Too much work. I close the window and focus on me, and I don't see me lounging. Usually I'm lounging. Laying down propped up. Now it's mostly my hunan body. But there's too much. Too many eyes, and they don't all look like mine, but they're familiar. I've had them or seen them, and they're not confined to my head. Too many arms, sprouting from my shadow, from the jars, hanging from my jewellery. My profile is distorted, shaded, not quite human in my hunan form, but not like my mutated bug cultivator form.
And there's a grin, just a long thin crescent, a slash across my face curling upwards, lightly, at the corners. And it's glowing red, but the red light doesn't light up anything else, and I'm grateful. This silent, usually lethargic, usually dismissive representation of my ability to store things, chuckles. The sound, like several people trying to hit the same notes in sync and almost getting it. This me that isn't me, is so honest I'm sick with the realization that I didn't just kill people. I did it without thinking about it, they weren't all a threat to me, and I didn't just drain their essence, I practiced consuming them. The thing that lets them fill in their spot in how things are. I did it over and over and over, and the way I did it was flawed.

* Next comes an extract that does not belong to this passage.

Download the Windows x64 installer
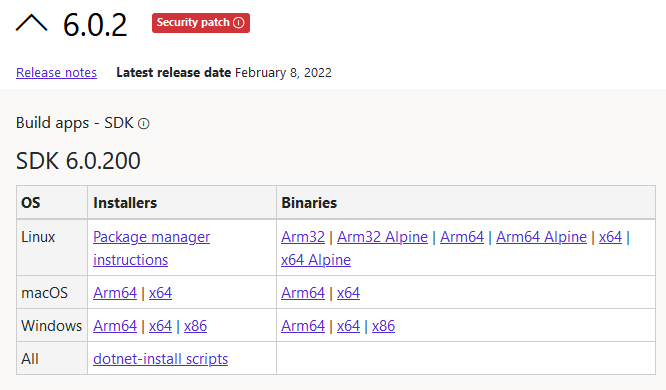This screenshot has height=390, width=666. click(x=161, y=326)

I need to work on me, and my technique. I'm ranting so much to myself about how other people were manipulating me, using me, warping me, making me into something other, and then I do this? The world of cultivators is full of death, but it's also a refinement of one's self. I can be anything I can make myself be. Why would I make me be other people? I need to digest. I did eat too much, too soon, with no consideration to the consequences. Now I've got indigestion and a corrupted spirit.

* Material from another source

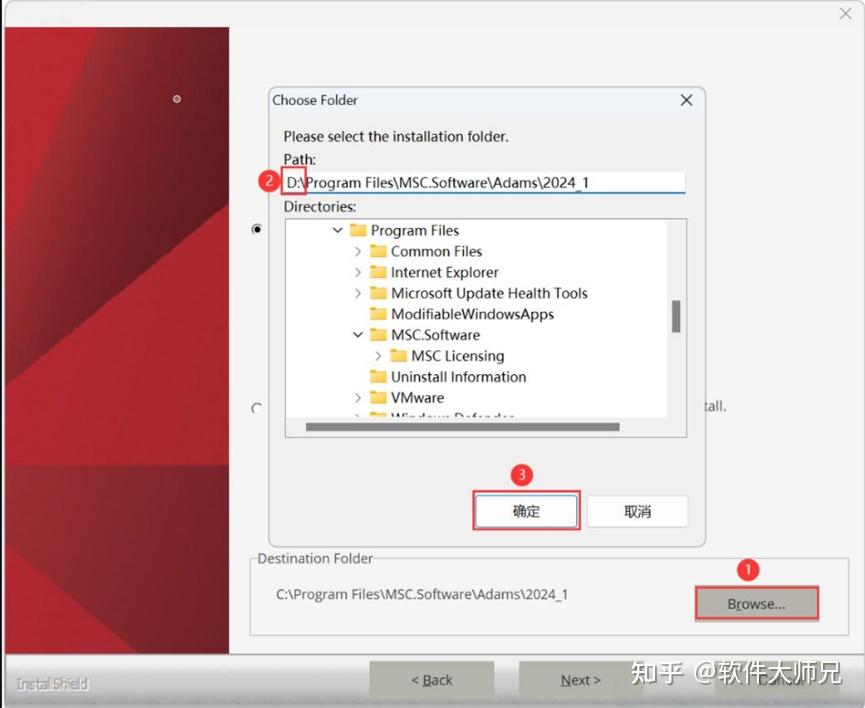Screen dimensions: 865x708
Task: Click the directories vertical scrollbar thumb
Action: click(676, 316)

Come to think of it, shouldn't this be worse? I've dragged over five other people to occupy my spot because of something I messed up, and I've just got some weird indigestion? Some weird mismash of them and me, and I still find myself? Having them as part of me doesn't feel off. It's just, again, that there are too many.
I need to make a shrine to Silent Howl. Because of his meddling having multiple spirits really does not bother me. I need to digest them, yeah, but, mentally, being influenced by random thoughts and feelings I don't understand that are somehow stronger and more subtle than intuition or intrusive thoughts is normal. There's just too many.

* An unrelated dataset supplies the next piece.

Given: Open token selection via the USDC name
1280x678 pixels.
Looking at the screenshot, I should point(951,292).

I close the windows, the notifications already gone from the corner of my vision, and groom myself. I'm not dirty again, but it's always been a way for me to center myself, to find myself in my own body. Even when I was not okay with the legs and eyes -- a quick flash of the WHAT THE FUCK IS THAT?! at the thought of my squishy grubby body, -- I could groom and feel content that I might not be okay, but I'm okay. I'm not hurt, I don't owe anyone shit other than acknowledgement of how they helped me develope into who I am now, and I've got food. So much food. And a nice house that I don't have to pay taxes on. Well, not to someone else, I have to pay energy unless that's going to some bank bug god in which case I EARNED THIS! I look around, waiting for a response, then slowly go back to grooming, my guard still up.
Things aren't easy, they could be worse, but I'm doing alright. No, I don't have to worry about siblings, those aren't my siblings and they're not my responsibility. Yes, I'm pretty, and it is a blessing, but it's something to be used as things come along, but not something I want to try to hone. I need to Get Gud and being able to coax people into picking me up by looking harmless, even when I develop into someone, something that's not, will be a boon. I am me. I am influenced by those I interact with, but I can still remain me. I have a choice.
And if anyone tries to change me from the me I want to be I can just eat them.